The Journal of Urology | 2000
Richard A. Hull; Delbert C. Rudy; William H. Donovan; Catharina Svanborg; Inge E. Wieser; Colleen Stewart; Rabih O. Darouiche
PURPOSE Escherichia coli 83972 was previously shown to establish bladder colonization in select patient groups. We evaluate the safety and feasibility of using bacterial interference with E. coli 83972 to prevent urinary tract infection in spinal cord injured patients. MATERIALS AND METHODS A total of 21 men and women with neurogenic bladder secondary to spinal cord injury underwent intravesical inoculation with E. coli 83972. Frequency of symptomatic urinary tract infection before and after colonization was compared. RESULTS Successful long-term bladder colonization was achieved in 13 study participants. Mean duration of colonization was 12.3 months (range 2 to 40). Subjects had no symptoms of urinary tract infection while colonized with E. coli 83972 (0 infection per 18.4 patient-years). Successfully colonized subjects had experienced a mean of 3.1 symptomatic urinary tract infections per year (range 2 to 7) before colonization. Symptomatic infection also occurred in 4 subjects who were not successfully colonized with E. coli 83972 and in 7 others after spontaneous loss of colonization.
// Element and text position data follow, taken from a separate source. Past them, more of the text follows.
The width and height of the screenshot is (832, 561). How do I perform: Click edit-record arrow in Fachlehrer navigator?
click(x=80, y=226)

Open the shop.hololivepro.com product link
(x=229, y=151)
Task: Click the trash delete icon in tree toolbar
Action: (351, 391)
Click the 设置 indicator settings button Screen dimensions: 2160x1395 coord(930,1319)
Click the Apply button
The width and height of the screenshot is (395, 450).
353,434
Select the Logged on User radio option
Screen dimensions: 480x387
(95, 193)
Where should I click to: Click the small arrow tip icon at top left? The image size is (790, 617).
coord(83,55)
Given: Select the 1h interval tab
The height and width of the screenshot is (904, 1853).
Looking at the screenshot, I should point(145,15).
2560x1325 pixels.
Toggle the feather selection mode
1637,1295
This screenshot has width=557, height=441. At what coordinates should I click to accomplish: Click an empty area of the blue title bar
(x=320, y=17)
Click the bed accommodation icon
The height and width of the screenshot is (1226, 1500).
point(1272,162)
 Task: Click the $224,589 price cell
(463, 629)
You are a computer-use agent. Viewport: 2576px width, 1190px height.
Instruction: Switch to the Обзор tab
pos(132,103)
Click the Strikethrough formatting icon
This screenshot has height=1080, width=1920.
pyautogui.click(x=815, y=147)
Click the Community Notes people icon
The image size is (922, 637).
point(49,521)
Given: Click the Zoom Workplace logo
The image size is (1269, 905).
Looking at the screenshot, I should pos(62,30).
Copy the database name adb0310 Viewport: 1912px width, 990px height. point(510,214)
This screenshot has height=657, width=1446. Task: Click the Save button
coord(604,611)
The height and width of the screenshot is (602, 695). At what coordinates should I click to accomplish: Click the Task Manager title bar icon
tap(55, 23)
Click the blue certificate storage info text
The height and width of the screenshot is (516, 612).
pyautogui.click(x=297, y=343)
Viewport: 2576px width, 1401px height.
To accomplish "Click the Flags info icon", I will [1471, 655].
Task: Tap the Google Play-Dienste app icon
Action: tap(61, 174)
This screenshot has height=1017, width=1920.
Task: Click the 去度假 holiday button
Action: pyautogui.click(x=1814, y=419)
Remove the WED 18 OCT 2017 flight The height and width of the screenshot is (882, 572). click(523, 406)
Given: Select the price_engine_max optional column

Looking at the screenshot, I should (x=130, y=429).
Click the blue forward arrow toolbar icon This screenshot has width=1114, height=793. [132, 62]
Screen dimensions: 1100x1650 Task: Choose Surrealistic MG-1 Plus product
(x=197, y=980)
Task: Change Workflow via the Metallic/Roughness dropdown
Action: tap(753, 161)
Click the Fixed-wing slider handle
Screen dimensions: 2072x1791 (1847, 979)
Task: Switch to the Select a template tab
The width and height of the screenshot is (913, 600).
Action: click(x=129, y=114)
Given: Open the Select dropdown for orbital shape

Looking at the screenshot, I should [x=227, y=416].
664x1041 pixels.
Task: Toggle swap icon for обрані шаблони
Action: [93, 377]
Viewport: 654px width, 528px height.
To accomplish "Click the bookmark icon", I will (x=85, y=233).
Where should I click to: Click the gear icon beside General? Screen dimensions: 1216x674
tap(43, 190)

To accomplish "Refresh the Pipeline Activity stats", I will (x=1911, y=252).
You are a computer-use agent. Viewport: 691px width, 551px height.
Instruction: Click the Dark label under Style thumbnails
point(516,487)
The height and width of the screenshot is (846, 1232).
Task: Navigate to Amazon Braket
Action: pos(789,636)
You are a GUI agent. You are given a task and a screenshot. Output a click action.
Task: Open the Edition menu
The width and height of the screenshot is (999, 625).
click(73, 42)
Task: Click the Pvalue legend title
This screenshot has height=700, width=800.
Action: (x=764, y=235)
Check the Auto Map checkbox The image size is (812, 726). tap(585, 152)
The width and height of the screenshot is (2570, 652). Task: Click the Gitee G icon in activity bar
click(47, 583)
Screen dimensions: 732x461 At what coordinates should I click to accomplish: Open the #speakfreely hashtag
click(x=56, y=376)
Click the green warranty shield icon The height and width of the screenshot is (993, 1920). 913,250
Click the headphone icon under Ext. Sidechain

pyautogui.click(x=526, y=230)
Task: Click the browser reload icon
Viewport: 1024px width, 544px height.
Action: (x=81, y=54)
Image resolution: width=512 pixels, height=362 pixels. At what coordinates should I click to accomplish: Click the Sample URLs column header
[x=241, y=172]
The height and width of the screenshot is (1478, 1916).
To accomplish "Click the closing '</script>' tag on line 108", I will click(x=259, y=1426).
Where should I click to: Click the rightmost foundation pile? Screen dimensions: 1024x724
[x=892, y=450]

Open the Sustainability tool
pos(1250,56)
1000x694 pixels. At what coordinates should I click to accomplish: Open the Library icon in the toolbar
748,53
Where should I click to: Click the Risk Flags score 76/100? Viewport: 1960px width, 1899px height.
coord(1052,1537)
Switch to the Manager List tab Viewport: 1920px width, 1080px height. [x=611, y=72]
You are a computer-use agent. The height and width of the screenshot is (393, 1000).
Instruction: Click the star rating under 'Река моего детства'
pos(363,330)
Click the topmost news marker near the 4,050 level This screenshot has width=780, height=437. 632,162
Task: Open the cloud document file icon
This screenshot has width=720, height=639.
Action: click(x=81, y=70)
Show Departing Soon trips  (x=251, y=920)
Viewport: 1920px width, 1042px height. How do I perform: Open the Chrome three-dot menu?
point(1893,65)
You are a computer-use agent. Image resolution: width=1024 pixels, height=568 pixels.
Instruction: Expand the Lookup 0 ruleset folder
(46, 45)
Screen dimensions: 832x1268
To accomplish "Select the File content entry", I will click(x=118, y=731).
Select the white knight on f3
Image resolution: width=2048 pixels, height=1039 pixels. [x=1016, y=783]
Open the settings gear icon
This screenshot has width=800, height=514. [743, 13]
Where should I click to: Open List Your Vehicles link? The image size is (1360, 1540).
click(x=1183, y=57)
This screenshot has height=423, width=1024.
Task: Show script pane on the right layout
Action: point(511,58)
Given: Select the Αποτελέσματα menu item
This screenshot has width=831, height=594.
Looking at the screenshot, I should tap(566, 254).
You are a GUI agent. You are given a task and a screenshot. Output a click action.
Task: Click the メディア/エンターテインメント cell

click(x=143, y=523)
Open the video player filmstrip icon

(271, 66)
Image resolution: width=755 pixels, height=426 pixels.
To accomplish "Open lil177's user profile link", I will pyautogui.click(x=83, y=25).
Colonized subjects reported subjective improvement in quality of life with respect to urinary tract infection while colonized. CONCLUSIONS E. coli 83972 may be safely used to establish long-term asymptomatic bladder colonization in spinal cord injured subjects. Preliminary findings suggest that colonization with E. coli 83972 may reduce the frequency of urinary tract infection in patients with neurogenic bladder secondary to spinal cord injury.